Adrien Olama 1, Jean-Michel Dogné 1,2, Happy Phanio Djokoto 1, Grace Shalom Govere 1,2, Hélène Haguet 1, Lisa Hanquet 1, Camille Massaux 1, Lisa Wellin 1, Flora Musuamba Tshinanu 1,2
1 University of Namur (Namur, Belgium), 2 Belgian Federal Agency for Medicines and Health Products (Brussels, Belgium)
Introduction/Objectives: Intranasal delivery is widely used for rapidly acting analgesics in emergency and perioperative settings. Lipophilic weak bases such as ketamine and fentanyl derivatives exhibit physicochemical and pharmacokinetic properties compatible with rapid nasal absorption, including high membrane permeability and fast central nervous system penetration [1]. However, explicit nasal physiologically based pharmacokinetic (PBPK) models typically require detailed information on regional deposition, mucociliary clearance, formulation attributes, and device performance, which is often unavailable in early development.
Given these data limitations, clearly defining the context of use and establishing model credibility are essential. Model-informed drug development is increasingly integrated into regulatory decision-making, and the recently adopted ICH M15 guideline provides a harmonized framework for defining a context of use and assessing model credibility [2]. The EMA PBPK guideline further emphasizes transparent justification of assumptions, evaluation of predictive performance, and explicit discussion of regulatory applications [3].
The objectives of this work were (i) to develop a parsimonious, fit-for-purpose PBPK framework to predict adult systemic exposure following intranasal administration in data-limited settings and (ii) to evaluate its credibility according to current regulatory expectations.
Methods: Systemic pharmacokinetics following intranasal dosing of ketamine and fentanyl derivatives were described using a PBPK framework implemented in Simcyp® (version 23, Certara, Sheffield, UK). Model development followed a fit-for-purpose strategy aligned with the intended context of use (systemic exposure prediction).
The intranasal dose was mechanistically decomposed into two concurrent systemic inputs: a rapidly absorbed nasal fraction represented by a short zero-order input, and a swallowed fraction described using the mechanistic ADAM oral absorption model [4].
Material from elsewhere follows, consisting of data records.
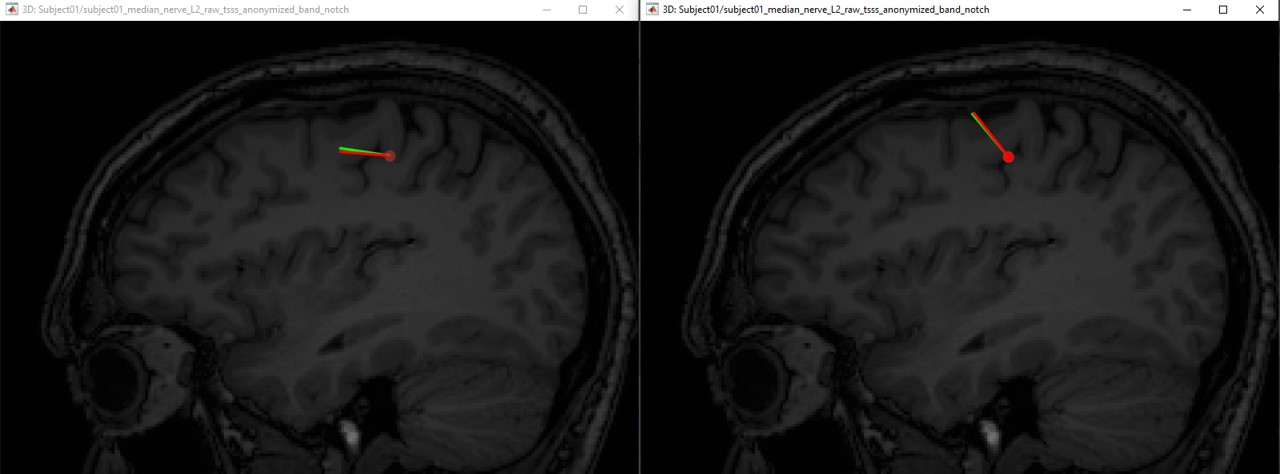This screenshot has width=1280, height=474.
Task: Minimize the left 3D figure window
Action: [546, 10]
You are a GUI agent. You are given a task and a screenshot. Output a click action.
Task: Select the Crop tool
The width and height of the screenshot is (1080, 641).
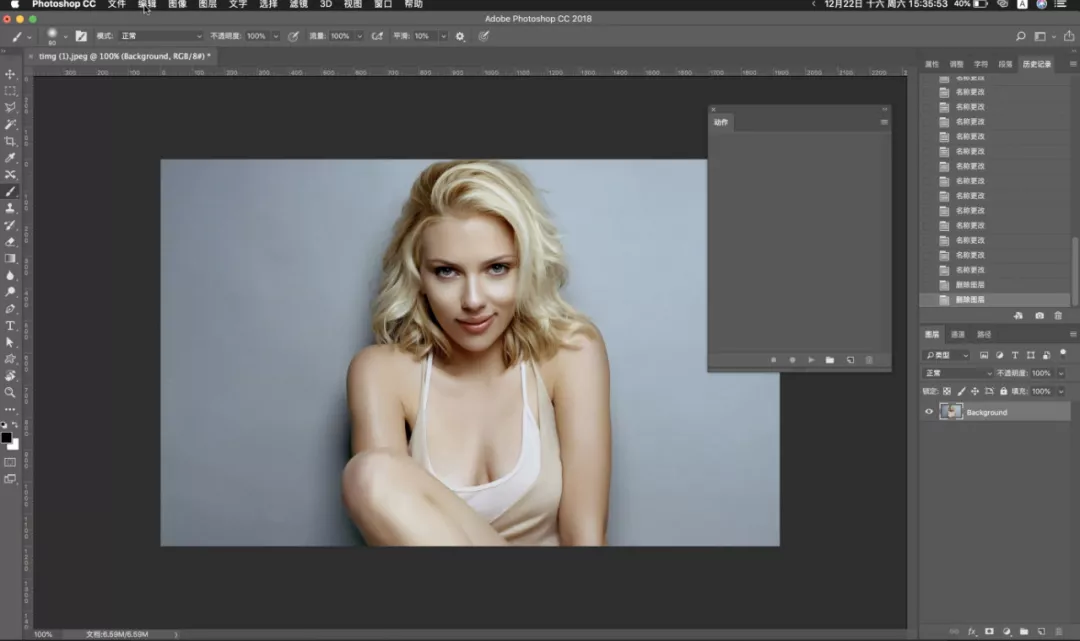pos(10,141)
To preserve parameter identifiability, the relative nasal and swallowed fractions were fixed a priori using literature absolute intranasal and oral bioavailability values. Tissue distribution was predicted using the Rodgers and Rowland method [5], and systemic elimination was implemented using literature total clearance, assuming linear kinetics.
Model evaluation included cross-route consistency checks, targeted sensitivity analyses of uncertain parameters, and verification against intravenous (IV) and oral clinical data. Performance was primarily assessed using AUC across four compounds and three administration routes (IV, oral, intranasal), resulting in 12 independent scenarios (4 × 3). This cross-route design was selected to stress structural consistency and minimize route-specific overfitting in line with the fit-for-purpose objective. Cmax was used as a secondary metric, and intranasal Tmax was examined to assess the temporal adequacy of the absorption representation. Predicted-to-observed ratios between 0.5 and 2.0 were used as the primary acceptance bounds. Model credibility was evaluated qualitatively in accordance with ICH M15.
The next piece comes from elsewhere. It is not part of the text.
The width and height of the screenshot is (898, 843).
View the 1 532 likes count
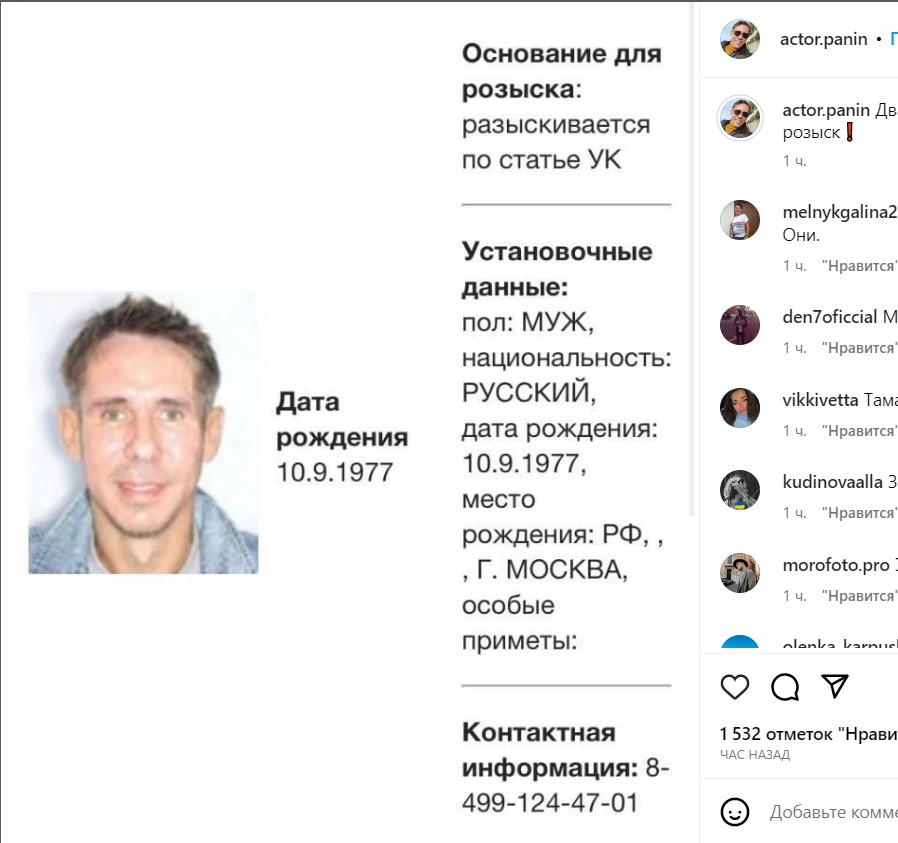tap(809, 734)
Results: Systemic exposures after intranasal administration were reliably described by the dual-input PBPK framework across products. Predicted-to-observed ratios for AUC were within the predefined 0.5–2.0 acceptance bounds for 100% (12/12) of evaluated scenarios.
Cmax predictions were more variable than AUC and were within the two-fold range for 50% (2/4) of IV datasets, 75% (3/4) of oral datasets, and 50% (2/4) of intranasal datasets. For the intranasal route, Tmax was within the predefined two-fold range for 100% (4/4) of evaluated datasets.
Cross-route verification showed that drug models developed using oral and IV data maintained predictive performance when extrapolated to the intranasal route without re-estimating systemic parameters. Physiologically realistic and stable absorption profiles were obtained for all compounds using the ADAM-based representation of the swallowed fraction.
The model’s robustness for the intended decision context was supported by sensitivity analyses of key uncertain parameters, which revealed a modest influence on peak exposure and limited impact on AUC. Model influence, consequences of a wrong decision, model risk, and model impact were all categorized as Medium on the ICH M15 three-level qualitative scale (Low, Medium, High).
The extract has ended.